Un village sur la sellette
Comment en est-on arrivé là ? Tout a débuté en 1963, avec les premiers projets d’expansion du port sur la rive gauche de l’Escaut. À l’origine, l’ensemble des polders du pays de Waas et Doel devaient disparaître pour faire place à des bassins et des terrains industriels. Mais durant près de quarante ans, les habitants furent ballotés entre interdictions et autorisation de nouvelles constructions. En 1993, Doel comptait encore 1 500 habitants, des commerces, une école… Et, ce n’est qu’au début du nouveau siècle que la plupart d’entre eux quitta finalement la ville. Aujourd’hui, 26 habitants occupent toujours une dizaine de bâtiments. Ces derniers résistants ont obtenu le droit de rester jusqu’en 2018. Et après ? Pour l’heure, le climat économique joue en faveur des habitants : sans être supprimé, le projet d’expansion est plus ou moins remis aux calendes grecques. Alors, paradoxalement, dans ce décor de western moderne, la chaussée est très bien entretenue et décorée de bacs fleuris.
Le clan des irréductibles
Myriam vient de tondre sa pelouse et s’apprête à promener son chien. Cette mère de famille habite Doel depuis trente ans et a refusé les compensations financières offertes pour quitter son pavillon. « Des gens vont revenir ici » assure-t-elle devant une station service abandonnée – et ses pompes à essence taguées. Cette mutation de la commune a aussi le don d’agacer Marina Apers : « C’est de la mauvaise publicité. Il y a beaucoup de vandalisme. Les jeunes viennent passer la nuit ici à se faire peur, en pensant dormir dans une ville fantôme. Ce n’est pas un parc d’attractions, on est bien vivants nous ! » Cette citoyenne engagée a placardé des panneaux sur sa maison pour protester contre le projet portuaire. Ironie du sort, ses parents avaient été expropriés il y a quarante ans d’un village voisin. Pour les mêmes raisons.

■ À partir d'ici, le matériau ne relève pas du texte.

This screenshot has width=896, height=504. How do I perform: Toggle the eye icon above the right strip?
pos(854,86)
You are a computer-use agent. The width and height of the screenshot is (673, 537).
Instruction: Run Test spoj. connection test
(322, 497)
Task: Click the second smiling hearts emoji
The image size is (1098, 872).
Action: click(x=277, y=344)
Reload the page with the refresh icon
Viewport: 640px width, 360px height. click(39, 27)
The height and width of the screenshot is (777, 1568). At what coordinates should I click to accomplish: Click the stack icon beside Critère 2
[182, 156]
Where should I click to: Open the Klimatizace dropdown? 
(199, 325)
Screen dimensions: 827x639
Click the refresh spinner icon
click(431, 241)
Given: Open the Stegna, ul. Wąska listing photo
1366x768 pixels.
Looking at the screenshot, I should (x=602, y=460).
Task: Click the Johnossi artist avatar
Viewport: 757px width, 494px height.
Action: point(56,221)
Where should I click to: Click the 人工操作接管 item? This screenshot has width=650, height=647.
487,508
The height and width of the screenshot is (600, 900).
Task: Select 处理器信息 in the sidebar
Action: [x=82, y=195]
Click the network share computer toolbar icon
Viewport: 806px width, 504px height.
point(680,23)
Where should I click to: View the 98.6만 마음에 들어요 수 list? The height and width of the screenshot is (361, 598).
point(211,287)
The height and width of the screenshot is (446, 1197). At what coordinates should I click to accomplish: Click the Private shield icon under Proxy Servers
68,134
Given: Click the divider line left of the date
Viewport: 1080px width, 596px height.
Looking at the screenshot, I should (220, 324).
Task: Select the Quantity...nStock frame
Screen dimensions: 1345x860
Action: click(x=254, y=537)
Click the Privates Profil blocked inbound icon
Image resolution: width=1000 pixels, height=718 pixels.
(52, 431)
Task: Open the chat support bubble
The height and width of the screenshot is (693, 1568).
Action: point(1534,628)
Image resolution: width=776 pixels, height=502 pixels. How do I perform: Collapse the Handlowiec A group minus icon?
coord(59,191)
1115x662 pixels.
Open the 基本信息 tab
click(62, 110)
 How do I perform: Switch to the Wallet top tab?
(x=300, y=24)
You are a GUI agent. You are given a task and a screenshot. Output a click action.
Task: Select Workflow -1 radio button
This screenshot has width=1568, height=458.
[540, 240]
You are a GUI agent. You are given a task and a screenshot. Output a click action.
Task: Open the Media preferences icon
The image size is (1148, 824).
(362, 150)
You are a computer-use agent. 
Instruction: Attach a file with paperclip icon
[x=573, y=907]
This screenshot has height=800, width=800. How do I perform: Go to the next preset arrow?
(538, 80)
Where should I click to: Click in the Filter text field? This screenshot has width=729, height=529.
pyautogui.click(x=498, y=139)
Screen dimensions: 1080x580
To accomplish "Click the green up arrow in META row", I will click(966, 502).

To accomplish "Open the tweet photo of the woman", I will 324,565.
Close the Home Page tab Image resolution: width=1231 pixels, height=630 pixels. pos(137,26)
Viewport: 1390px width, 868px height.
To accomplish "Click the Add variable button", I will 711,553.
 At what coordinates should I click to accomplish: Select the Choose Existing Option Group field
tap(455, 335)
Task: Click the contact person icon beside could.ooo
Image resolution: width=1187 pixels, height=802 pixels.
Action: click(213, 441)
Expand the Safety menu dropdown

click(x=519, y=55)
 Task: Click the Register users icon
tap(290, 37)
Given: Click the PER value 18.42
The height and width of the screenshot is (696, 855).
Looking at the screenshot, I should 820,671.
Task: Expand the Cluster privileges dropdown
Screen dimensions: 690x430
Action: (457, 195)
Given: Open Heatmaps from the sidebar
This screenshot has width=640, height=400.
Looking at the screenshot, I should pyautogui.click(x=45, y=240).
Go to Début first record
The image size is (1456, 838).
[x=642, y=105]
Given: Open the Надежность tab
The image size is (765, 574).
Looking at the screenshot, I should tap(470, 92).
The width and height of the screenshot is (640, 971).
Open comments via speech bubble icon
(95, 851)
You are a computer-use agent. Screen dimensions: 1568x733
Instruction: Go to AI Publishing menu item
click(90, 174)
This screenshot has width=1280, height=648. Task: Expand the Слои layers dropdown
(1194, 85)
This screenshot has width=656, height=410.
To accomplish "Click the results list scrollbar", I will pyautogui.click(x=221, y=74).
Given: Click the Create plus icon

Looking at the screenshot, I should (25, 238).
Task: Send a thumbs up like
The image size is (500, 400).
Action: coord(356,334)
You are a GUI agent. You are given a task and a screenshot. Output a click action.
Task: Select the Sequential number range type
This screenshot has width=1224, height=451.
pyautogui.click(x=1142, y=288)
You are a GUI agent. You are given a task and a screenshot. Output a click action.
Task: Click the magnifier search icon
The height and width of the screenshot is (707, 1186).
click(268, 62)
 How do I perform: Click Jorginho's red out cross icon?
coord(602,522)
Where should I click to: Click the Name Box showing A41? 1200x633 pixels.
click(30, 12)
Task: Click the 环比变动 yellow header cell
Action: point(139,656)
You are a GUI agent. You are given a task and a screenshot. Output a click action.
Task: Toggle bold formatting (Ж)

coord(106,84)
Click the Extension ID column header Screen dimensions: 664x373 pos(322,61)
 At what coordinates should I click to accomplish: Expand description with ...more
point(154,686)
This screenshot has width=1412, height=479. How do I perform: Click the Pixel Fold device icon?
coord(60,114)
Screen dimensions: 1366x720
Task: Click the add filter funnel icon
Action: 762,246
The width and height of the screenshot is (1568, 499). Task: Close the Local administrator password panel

Marina vit au pied de la centrale nucléaire, dont la silhouette rajoute à l’aspect chaotique des lieux. Un luxe selon elle, malgré la vétusté des réacteurs régulièrement pointée par les médias. « Je travaille dans cette centrale depuis vingt-trois ans, je peux aller au travail en vélo. » Elle regrette le Doel de sa jeunesse : « On avait tous les commerces à disposition, il y avait un vrai esprit de village. Heureusement, il nous reste encore le calme de la campagne. » Demeure pourtant un bar où l’on se réjouit de l’afflux touristique. La terrasse ne désemplit pas de curieux. Vers 17 heures, quatre dockers aux carrures imposantes prennent d’assaut le comptoir. Mathias sort un bâtonnet de salami de sa poche et s’apprête à profiter de ce moment de détente après une journée harassante. « Il n’y a absolument rien à des kilomètres à la ronde. On est bien contents de pouvoir venir vider quelques bières avec les collègues après le boulot » se réjouit-il. Le bistrot pourrait encore rafraîchir longtemps les ouvriers assoiffés. Profondément déterminée, Marina nous prévient : « On se battra jusqu’à notre mort ».
En attendant, les réacteurs nucléaires tout proches ne seront pas remis en marche avant le 15 juin prochain. La fermeture de la centrale signerait-elle l’arrêt de mort du village ?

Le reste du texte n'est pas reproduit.